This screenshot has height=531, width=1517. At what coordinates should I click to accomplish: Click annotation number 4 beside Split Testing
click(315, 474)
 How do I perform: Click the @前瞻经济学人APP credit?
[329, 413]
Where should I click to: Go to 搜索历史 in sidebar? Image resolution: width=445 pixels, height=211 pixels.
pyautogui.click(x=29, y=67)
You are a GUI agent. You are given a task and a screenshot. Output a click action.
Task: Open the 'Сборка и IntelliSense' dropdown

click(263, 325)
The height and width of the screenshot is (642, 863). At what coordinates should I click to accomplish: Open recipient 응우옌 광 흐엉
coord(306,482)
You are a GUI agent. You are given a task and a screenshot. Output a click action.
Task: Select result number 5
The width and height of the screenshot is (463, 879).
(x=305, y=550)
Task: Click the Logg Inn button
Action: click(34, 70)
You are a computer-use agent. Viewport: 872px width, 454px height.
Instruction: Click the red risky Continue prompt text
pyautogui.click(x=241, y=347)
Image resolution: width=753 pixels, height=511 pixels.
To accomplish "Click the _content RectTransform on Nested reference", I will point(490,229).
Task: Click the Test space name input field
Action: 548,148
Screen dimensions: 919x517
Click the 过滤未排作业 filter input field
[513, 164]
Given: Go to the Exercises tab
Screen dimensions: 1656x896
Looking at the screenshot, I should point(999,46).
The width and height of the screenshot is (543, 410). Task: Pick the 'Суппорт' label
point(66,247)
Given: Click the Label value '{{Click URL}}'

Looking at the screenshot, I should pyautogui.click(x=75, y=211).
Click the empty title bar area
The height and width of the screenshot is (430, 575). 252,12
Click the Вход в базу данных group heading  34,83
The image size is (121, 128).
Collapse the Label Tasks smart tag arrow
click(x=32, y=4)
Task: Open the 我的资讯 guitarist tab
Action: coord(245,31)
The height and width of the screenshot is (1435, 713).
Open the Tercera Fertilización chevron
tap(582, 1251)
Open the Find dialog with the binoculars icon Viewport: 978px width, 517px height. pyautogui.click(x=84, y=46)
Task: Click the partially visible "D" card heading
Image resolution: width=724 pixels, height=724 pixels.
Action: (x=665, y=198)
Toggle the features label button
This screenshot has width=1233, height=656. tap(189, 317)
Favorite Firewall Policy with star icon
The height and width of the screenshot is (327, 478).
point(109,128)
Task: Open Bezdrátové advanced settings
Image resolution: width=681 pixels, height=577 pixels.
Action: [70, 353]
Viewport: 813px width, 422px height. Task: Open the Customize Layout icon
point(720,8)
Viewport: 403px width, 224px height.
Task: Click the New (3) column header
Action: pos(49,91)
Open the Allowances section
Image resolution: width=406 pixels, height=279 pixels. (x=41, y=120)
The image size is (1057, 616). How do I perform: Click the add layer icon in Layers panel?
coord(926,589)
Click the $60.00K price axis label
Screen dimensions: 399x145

********

## TASK PROMPT:
Write out the listing exactly from its first line to the line containing "Image resolution: width=753". Both of those lines belong in the answer.

## TASK ANSWER:
This screenshot has height=531, width=1517. At what coordinates should I click to accomplish: Click annotation number 4 beside Split Testing
click(315, 474)
 How do I perform: Click the @前瞻经济学人APP credit?
[329, 413]
Where should I click to: Go to 搜索历史 in sidebar? Image resolution: width=445 pixels, height=211 pixels.
pyautogui.click(x=29, y=67)
You are a GUI agent. You are given a task and a screenshot. Output a click action.
Task: Open the 'Сборка и IntelliSense' dropdown

click(263, 325)
The height and width of the screenshot is (642, 863). At what coordinates should I click to accomplish: Open recipient 응우옌 광 흐엉
coord(306,482)
You are a GUI agent. You are given a task and a screenshot. Output a click action.
Task: Select result number 5
The width and height of the screenshot is (463, 879).
(x=305, y=550)
Task: Click the Logg Inn button
Action: click(34, 70)
You are a computer-use agent. Viewport: 872px width, 454px height.
Instruction: Click the red risky Continue prompt text
pyautogui.click(x=241, y=347)
Image resolution: width=753 pixels, height=511 pixels.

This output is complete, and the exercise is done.